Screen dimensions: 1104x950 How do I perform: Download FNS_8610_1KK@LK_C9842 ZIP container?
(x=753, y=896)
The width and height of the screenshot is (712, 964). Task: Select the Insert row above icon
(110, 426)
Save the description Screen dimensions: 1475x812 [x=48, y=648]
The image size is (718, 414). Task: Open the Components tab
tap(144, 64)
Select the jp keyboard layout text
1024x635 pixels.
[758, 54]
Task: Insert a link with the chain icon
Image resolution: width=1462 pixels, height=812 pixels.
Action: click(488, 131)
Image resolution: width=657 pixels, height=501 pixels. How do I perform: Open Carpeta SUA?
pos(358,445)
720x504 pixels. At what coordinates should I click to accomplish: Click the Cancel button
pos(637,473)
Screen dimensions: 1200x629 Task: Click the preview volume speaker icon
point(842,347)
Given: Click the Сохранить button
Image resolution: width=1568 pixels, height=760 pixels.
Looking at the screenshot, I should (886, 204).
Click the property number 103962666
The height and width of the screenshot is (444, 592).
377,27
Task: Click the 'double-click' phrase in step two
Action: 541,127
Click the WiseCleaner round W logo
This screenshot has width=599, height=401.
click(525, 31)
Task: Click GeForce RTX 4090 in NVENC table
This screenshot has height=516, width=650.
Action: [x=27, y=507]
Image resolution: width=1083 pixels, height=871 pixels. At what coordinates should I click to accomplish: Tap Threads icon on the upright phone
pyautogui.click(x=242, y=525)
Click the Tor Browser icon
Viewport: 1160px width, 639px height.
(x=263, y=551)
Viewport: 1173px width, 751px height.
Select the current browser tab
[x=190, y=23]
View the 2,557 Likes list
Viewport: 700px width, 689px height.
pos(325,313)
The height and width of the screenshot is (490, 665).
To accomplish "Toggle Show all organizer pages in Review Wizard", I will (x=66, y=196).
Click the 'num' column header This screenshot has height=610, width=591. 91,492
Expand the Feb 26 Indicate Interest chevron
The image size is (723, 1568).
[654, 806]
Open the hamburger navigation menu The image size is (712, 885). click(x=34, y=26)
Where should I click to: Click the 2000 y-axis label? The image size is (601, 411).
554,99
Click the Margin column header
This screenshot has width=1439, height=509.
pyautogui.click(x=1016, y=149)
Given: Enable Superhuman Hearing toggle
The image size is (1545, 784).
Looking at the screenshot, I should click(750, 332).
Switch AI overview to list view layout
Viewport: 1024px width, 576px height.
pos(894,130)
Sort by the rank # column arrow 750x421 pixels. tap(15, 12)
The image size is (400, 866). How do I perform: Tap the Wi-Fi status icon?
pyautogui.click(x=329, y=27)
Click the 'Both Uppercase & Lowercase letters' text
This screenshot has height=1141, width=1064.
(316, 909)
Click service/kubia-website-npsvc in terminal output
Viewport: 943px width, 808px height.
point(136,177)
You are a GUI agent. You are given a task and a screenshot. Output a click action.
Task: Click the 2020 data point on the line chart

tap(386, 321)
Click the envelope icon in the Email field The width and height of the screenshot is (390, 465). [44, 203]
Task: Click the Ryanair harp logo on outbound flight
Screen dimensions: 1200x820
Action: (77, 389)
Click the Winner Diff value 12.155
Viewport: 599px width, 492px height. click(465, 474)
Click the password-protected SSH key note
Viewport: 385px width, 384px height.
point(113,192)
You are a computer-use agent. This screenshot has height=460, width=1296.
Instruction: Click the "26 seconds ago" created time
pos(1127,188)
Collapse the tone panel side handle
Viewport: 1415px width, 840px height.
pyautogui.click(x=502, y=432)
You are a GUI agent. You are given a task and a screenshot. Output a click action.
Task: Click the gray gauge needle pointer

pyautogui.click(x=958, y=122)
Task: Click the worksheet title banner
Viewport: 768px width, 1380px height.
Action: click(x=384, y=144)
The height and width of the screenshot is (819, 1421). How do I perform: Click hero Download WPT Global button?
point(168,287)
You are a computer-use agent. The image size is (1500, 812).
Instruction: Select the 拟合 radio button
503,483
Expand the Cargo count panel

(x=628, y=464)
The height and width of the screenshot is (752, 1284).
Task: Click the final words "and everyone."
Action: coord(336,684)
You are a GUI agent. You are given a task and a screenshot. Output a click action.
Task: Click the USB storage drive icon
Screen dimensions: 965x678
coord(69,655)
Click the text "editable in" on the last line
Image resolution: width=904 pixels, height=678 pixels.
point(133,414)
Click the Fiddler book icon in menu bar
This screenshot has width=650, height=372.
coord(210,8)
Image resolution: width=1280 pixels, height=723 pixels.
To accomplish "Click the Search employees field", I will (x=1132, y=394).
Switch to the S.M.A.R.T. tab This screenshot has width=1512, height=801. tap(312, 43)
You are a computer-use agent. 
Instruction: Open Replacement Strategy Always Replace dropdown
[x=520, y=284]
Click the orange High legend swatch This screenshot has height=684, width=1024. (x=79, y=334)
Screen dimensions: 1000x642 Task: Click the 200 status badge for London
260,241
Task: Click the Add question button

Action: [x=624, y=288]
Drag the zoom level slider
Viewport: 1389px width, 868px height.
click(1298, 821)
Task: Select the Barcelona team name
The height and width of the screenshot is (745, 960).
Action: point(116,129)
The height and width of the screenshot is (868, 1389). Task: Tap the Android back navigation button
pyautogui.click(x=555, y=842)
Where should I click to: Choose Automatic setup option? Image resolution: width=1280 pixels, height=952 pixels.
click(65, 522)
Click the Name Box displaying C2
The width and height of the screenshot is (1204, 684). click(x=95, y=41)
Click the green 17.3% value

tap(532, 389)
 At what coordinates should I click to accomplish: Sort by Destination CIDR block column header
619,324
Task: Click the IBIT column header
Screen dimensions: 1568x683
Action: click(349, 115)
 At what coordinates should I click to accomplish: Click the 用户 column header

────────

From the listing above, repeat exactly the lines starting at the line that includes "Viewport: 1173px width, 751px height." and ending at the line that includes "Open the hamburger", with nothing outside that span.

▸ **Written answer**:
Viewport: 1173px width, 751px height.
Select the current browser tab
[x=190, y=23]
View the 2,557 Likes list
Viewport: 700px width, 689px height.
pos(325,313)
The height and width of the screenshot is (490, 665).
To accomplish "Toggle Show all organizer pages in Review Wizard", I will (x=66, y=196).
Click the 'num' column header This screenshot has height=610, width=591. 91,492
Expand the Feb 26 Indicate Interest chevron
The image size is (723, 1568).
[654, 806]
Open the hamburger navigation menu The image size is (712, 885). click(x=34, y=26)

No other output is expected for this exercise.